Representação, gênero e cultura pop
Brinquedos não são neutros. A Barbie, em particular, carrega décadas de mensagens sobre como uma mulher deve ser, parecer e se comportar. Nas Ciências Sociais, pesquisadores e pesquisadoras investigam a boneca como produto cultural — analisando o que ela transmite sobre gênero, corpo e feminilidade, como ela inspira identidades reais, e até como vira matéria-prima para fazer ciência chegar a mais gente.
Kênia Mendonça Diniz e Fernanda Theodoro Roveri pesquisam os produtos culturais da linha Barbie — filmes, brinquedos, acessórios — e como eles atuam na educação das crianças nas fases iniciais da vida. A análise mostra como esses produtos transmitem valores e comportamentos, especialmente no que se refere a padrões de gênero e modelos de feminilidade. O que parece ser só brincadeira carrega, na prática, uma pedagogia sobre o que significa ser mulher.
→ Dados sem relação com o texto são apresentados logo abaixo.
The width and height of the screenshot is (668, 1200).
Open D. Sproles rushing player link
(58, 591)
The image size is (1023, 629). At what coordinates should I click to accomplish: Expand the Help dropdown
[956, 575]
Cristina Oliveira dos Santos analisa as chamadas "barbies humanas" — mulheres reais que constroem uma identidade corporal espelhada na boneca, por meio de cirurgias, maquiagem e modificações físicas. A pesquisa aborda o culto ao corpo e os padrões que essas mulheres perseguem ao tomar uma boneca infantil como referência estética, revelando como a cultura de massa molda a relação das pessoas com os próprios corpos.
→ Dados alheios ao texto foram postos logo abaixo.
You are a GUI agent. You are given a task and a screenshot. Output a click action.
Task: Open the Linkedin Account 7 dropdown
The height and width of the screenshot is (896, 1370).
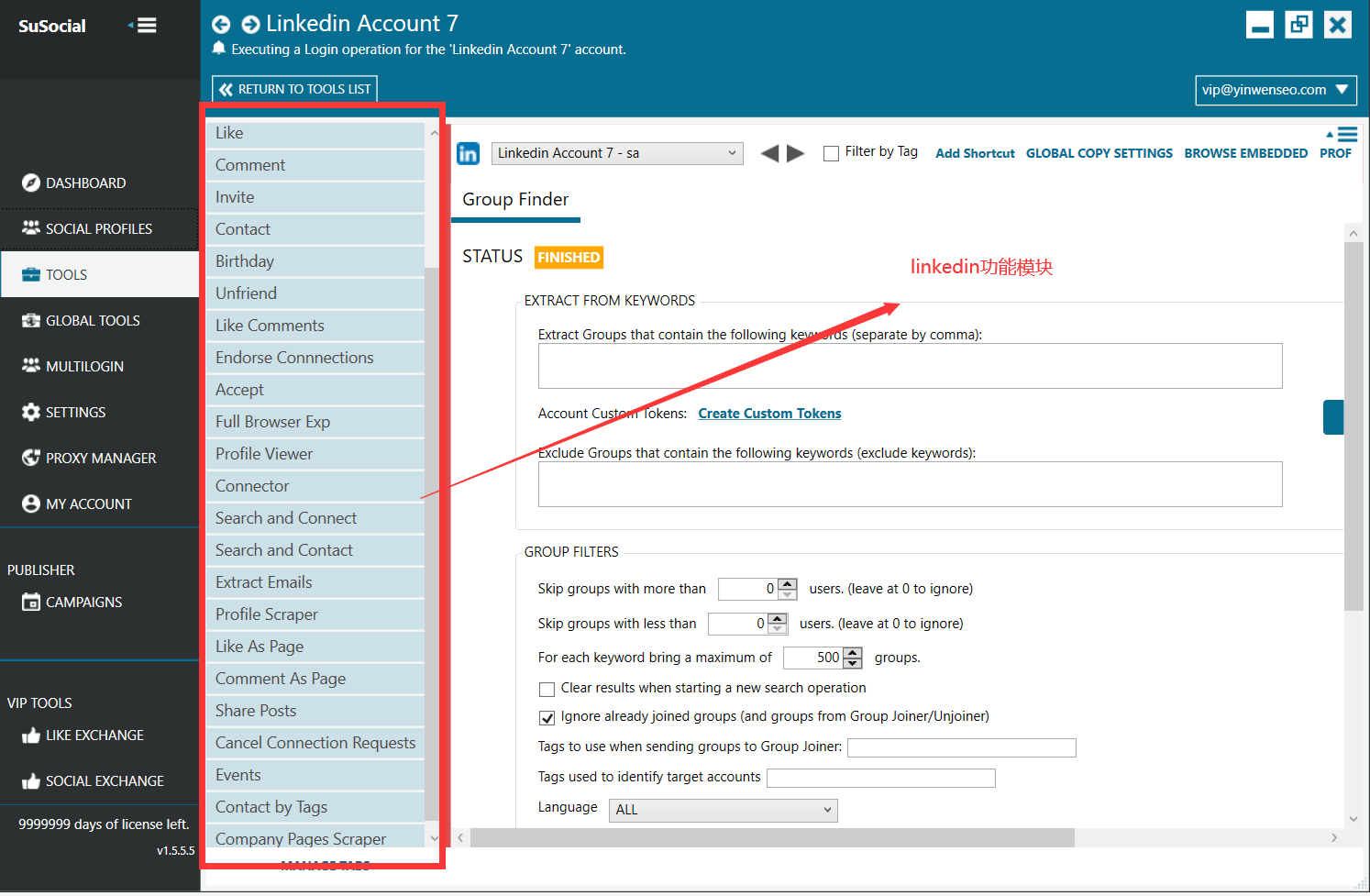[617, 153]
Barbie Arqueóloga é um canal do YouTube que usa desenhos com as personagens Barbie arqueóloga e Susie antropóloga para divulgar antropologia e arqueologia de forma divertida e acessível. A ideia surgiu de uma disciplina de Arqueologia e Comunicação na UFMG, ministrada pela professora Mariana Petry Cabral — e mostra como a linguagem pop pode ser uma porta de entrada para as ciências humanas.
Já lembra do meme da Barbie fascista? Laura Pereira Teixeira analisou as construções de ironia que circularam a partir de imagens da boneca durante as eleições de 2018, propondo pensar quem é e o que é ser mulher no Brasil contemporâneo. Um meme pode parecer só piada — mas nas Ciências Sociais, ele também vira dado.